# Reading passage start
/cci-dataset-from-prod

Demo of using SFDMU to build a CCI dataset from a prod org

Primary LanguagePython

Work in progress

Do not bother trying to figure out what this repo is for. It's not done yet.

Ideas of "validation tables":

  • EDA Account where RecordType.DeveloperName is Educational_Institution (unique external nonrequired ID = Account.hed__School_Code__c) (referenced by hed__Education_History__c.Account__c) (not sure which record type, but another record type is referenced by hed__Application__c.hed__Applying_To__c)
  • hed__Term__c (referenced by hed__Application__c.hed__Term__c)
  • hed__Language__c (referenced by Contact_Language__c.Language__c)
  • summit__Summit_Events__c
  • summit__Summit_Events_Instance__c
  • EASY Application_Control__c (referenced by EASY Requirement__c.Application_Control__c and EASY Application__c.Application_Control__c)
  • EASY Requirement__c (referenced by EASY Requirement_Item__c.Requirement__c)
  • EASY Requirement_Item__c (referenced by EASY Question__c.Requirement_Item__c)
  • EASY Question__c (referenced by EASY Question_Response__c.Question__c)

Commands

sfdx sfdmu:run --sourceusername cci-dataset-from-prod-demo__feature --targetusername csvfile --path sfdmu-play
cci task run snowfakery --recipe fakes/snowfake.yml --org feature
cci task run load_dataset -o mapping ccidataplay/mp.yml -o sql_path ccidataplay/dt.sql --org feature
cci task run try_a_python --org feature
sf deploy metadata --source-dir force-app --target-org cci-dataset-from-prod-demo__feature
cci task run extract_dataset -o mapping ccidataplay/mp.yml -o database_url sqlite:///ccidataplay/db.db --org feature

SFDMU config

Here is an example export.json that mostly ignores lookup fields (lookup_false) unless they've been deemed important (don't forget to define their externalId elsewhere in export.json):

{
    "objects": [
        {
            "operation": "Readonly",
            "externalId": "hed__School_Code__c, Name",
            "query": "SELECT updateable_true, lookup_false, hed__Current_Address__c, RecordType.DeveloperName FROM Account",
            "excludedFields": "IsPartner, IsCustomerPortal, CleanStatus, hed__Billing_Address_Inactive__c"
# Reading passage end
# Information given start
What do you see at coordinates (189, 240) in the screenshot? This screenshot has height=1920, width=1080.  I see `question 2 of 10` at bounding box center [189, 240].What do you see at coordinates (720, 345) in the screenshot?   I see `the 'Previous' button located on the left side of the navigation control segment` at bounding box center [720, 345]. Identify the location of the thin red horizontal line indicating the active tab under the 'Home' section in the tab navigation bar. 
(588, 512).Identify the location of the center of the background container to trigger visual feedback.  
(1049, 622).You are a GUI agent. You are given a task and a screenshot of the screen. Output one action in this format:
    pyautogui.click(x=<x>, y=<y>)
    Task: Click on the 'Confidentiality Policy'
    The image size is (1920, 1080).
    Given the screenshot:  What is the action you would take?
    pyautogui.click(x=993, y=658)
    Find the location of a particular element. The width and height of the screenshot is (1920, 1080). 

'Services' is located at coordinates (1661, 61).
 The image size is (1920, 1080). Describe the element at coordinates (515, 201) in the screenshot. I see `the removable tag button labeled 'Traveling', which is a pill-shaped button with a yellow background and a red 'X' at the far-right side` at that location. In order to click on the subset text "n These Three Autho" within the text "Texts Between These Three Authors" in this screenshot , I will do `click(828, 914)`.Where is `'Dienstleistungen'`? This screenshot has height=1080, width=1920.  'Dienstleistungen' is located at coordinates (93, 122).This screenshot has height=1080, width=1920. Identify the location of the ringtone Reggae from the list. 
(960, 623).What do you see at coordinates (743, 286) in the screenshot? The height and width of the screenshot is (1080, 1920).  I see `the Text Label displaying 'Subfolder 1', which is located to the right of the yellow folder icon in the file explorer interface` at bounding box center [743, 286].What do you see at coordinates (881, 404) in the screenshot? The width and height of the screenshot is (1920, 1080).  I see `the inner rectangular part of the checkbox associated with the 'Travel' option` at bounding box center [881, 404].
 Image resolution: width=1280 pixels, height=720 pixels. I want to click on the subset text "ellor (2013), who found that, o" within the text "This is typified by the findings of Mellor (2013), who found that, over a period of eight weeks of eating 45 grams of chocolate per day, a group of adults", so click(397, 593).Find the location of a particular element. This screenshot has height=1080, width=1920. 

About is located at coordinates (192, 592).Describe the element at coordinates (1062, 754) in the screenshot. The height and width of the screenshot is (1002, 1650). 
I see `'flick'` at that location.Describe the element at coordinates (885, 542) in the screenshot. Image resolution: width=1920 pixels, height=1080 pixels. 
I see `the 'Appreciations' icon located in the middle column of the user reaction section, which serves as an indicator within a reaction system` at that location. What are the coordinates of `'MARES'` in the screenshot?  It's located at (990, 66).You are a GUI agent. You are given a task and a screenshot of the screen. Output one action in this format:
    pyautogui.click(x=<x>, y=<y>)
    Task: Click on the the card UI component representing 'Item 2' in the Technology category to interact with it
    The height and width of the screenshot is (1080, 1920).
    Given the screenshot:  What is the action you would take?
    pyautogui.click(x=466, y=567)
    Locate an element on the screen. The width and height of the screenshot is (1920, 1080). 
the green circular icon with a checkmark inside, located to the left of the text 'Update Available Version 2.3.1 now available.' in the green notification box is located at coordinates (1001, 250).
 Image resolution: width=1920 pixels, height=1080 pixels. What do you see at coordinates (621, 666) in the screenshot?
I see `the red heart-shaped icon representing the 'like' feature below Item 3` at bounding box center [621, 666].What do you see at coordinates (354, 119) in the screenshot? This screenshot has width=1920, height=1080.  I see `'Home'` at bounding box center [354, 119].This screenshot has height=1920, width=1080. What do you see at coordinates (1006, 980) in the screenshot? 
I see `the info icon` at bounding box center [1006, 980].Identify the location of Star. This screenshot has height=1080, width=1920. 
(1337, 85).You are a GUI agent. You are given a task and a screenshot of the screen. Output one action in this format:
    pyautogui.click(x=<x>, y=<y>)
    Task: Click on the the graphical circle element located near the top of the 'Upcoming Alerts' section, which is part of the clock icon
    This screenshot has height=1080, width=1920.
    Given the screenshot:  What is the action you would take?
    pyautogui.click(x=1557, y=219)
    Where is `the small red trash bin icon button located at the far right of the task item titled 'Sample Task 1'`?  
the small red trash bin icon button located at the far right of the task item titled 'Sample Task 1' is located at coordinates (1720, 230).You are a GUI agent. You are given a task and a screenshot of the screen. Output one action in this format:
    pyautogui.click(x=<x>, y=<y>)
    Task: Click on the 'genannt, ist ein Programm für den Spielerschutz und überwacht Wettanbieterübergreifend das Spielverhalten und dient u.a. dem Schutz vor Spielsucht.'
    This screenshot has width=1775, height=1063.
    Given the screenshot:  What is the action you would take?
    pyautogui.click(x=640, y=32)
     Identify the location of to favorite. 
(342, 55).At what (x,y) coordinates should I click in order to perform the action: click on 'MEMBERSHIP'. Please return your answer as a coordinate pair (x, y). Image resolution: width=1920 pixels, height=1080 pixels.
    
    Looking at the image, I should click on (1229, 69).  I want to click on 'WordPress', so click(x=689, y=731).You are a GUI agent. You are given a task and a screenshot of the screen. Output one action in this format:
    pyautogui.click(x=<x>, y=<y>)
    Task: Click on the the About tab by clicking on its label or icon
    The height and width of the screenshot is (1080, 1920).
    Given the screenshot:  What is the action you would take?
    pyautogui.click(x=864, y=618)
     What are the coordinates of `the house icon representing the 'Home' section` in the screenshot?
# Information given end
(Exercise description): In the repository page, which field is given as the unique external nonrequired ID for an EDA Account whose RecordType.DeveloperName is Educational_Institution?

(Task output): Account.hed__School_Code__c